MATERIAL PROVIDED |
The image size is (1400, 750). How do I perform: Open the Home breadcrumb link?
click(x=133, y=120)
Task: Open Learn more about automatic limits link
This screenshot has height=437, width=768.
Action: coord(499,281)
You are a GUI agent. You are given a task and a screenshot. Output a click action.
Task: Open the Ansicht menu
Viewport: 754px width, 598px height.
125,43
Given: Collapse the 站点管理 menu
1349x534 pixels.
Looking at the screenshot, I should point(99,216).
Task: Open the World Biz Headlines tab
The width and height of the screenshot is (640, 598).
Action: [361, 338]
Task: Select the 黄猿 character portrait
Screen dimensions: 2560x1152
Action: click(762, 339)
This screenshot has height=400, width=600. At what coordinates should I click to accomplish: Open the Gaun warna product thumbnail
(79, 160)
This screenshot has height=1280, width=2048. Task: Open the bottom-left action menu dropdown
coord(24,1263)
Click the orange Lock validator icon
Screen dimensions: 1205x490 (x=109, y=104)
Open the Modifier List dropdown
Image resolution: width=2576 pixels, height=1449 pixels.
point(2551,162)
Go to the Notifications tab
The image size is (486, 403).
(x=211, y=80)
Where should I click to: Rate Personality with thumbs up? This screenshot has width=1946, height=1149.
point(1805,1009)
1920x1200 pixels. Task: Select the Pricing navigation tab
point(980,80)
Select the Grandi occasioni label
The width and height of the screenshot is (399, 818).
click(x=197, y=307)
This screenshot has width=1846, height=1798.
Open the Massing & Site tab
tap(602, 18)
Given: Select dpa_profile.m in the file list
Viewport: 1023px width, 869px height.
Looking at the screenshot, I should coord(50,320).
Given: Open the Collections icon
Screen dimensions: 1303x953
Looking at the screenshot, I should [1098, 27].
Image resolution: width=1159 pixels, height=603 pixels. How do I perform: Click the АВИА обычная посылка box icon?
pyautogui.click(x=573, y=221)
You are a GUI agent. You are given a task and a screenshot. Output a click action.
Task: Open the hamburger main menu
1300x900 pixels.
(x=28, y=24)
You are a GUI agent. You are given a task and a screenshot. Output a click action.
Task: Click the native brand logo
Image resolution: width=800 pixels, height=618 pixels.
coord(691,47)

BRIEF | Gather every line of the entries above that contains the word "Select", and copy each one in full.

FULL OUTPUT |
Task: Select the 黄猿 character portrait
1920x1200 pixels. Task: Select the Pricing navigation tab
Select the Grandi occasioni label
Given: Select dpa_profile.m in the file list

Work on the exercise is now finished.